ЗАДАНИЕ:
Проверьте, согласуются ли с отрывком ниже три утверждения. На каждое ответьте «да» или «нет» и приведите точную цитату из отрывка, которая это решает.
1. Елена Георгиевна сама вела машину, на которой везла Андрея Дмитриевича.
2. Грузовая машина врезалась в «Волгу».
3. Андрей Дмитриевич остался на месте, когда Елена Георгиевна побежала через дорогу.

ОТРЫВОК СТРАНИЦЫ:
● ● ●
Елена Георгиевна, хочу вам напомнить тот день, когда Верховный совет топтал Андрея Дмитриевича. Вы этот день помните прекрасно. Вы его привозили в перерыв между заседаниями домой, за рулем сидели вашего «жигуленка». Мы все бросились к подъезду вашего дома, пока вы его привезли из Кремля. Юра Рост, я, кто-то еще был. Вы увидели нас и сказали: «Что вы паникуете, все нормально, Андрей в порядке». В этот момент на противоположной стороне Садового кольца раздался удар, и какая-то грузовая машина шлепнулась в «Запорожец», и оттуда из-за руля вышел человек, взял на руки ребенка, у которого текла кровь из затылка. Вы схватили аптечку, как опытная фронтовая медсестра, и бросились наперерез 8 10-рядному движению. И Андрей Дмитриевич за вами, а я за вами обоими. Вы взяли эту девочку, перебежав Садовое кольцо, все машины уже остановились, увидев вас и Сахарова, налили йод на вату и положили ей на затылок, она перестала всхлипывать. И в это мгновение Андрей Дмитриевич сказал мне: «Вы знаете, достаточно, чтобы любому человеку она положила руку, и он успокоится». И я увидел глаза влюбленного гимназиста.
● ● ●
ФРАГМЕНТЫ ДАННЫХ:
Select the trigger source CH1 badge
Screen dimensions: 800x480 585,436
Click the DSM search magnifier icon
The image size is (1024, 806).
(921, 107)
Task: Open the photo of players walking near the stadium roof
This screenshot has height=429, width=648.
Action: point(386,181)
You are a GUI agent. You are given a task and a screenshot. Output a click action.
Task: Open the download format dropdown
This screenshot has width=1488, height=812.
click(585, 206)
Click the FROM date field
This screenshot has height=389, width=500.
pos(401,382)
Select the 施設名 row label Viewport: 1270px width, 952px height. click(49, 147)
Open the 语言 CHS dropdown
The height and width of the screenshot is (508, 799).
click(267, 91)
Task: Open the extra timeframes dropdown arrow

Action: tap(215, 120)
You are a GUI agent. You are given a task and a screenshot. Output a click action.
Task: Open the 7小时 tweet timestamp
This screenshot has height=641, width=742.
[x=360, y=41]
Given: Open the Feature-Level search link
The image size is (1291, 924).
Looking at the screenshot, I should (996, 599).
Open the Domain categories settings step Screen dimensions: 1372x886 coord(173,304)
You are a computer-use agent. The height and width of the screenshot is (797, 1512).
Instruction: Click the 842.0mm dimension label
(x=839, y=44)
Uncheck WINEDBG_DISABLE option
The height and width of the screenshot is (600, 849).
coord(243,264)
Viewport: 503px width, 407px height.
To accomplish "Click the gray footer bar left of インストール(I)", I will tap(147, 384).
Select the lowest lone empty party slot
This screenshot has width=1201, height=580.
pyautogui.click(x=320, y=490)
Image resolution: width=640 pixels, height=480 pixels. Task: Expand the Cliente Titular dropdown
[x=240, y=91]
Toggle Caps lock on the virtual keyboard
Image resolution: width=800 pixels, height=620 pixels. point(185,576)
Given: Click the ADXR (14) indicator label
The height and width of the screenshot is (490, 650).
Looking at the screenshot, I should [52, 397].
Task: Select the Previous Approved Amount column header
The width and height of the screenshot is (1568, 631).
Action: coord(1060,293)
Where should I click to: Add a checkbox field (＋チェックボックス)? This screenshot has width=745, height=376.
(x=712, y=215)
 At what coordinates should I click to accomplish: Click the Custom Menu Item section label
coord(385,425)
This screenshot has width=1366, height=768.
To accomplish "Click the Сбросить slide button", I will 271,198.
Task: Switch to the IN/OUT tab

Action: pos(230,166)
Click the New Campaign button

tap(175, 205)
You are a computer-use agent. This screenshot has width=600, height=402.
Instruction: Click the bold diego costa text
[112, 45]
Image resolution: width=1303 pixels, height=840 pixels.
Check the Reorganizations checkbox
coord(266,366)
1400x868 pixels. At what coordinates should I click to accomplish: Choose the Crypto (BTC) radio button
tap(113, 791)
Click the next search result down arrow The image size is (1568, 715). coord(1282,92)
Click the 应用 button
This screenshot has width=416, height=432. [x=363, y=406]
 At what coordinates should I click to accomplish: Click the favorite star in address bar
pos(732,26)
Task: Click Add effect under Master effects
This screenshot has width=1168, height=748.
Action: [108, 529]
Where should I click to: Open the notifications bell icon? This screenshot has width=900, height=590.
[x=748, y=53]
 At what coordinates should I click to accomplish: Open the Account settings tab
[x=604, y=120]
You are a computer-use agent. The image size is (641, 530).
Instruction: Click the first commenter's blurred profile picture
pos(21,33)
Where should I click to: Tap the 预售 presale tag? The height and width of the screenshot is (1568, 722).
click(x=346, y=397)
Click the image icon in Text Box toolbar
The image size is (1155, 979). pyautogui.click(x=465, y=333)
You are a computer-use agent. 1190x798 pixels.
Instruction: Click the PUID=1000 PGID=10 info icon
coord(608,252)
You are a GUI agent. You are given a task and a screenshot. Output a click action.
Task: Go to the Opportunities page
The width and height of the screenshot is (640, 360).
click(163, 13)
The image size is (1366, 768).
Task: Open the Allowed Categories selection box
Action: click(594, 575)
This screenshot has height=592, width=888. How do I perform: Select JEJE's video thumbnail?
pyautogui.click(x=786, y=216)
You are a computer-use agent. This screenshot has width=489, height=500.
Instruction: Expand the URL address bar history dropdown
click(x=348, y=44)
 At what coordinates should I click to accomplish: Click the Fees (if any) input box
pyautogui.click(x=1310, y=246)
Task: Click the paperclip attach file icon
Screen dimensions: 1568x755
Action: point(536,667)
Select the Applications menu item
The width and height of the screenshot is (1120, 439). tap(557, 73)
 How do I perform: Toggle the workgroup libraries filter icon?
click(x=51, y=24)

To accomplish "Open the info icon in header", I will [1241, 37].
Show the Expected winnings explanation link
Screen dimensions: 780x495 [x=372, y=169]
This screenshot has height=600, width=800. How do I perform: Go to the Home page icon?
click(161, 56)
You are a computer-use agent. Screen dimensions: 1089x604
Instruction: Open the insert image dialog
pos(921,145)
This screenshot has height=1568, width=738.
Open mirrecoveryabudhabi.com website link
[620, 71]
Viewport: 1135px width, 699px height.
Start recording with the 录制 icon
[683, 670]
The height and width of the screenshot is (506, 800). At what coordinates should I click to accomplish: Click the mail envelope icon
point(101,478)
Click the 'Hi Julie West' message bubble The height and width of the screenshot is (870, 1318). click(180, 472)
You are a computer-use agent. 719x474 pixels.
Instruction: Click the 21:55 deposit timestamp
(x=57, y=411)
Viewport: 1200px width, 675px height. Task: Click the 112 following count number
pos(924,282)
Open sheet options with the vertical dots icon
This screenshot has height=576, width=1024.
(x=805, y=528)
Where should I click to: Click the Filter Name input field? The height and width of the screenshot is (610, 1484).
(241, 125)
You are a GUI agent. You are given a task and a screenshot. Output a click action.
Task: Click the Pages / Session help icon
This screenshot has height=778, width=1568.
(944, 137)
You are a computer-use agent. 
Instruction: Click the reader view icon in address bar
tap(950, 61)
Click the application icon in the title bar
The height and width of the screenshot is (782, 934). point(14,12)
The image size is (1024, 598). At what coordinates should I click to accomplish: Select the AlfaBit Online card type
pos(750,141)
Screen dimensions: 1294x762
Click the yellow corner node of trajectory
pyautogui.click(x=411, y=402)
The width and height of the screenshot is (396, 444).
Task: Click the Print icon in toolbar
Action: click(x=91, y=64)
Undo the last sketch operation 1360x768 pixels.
● ● ●
ОТВЕТ:
1. Да: «за рулем сидели вашего «жигуленка»».
2. Нет: «какая-то грузовая машина шлепнулась в «Запорожец»».
3. Нет: «И Андрей Дмитриевич за вами, а я за вами обоими».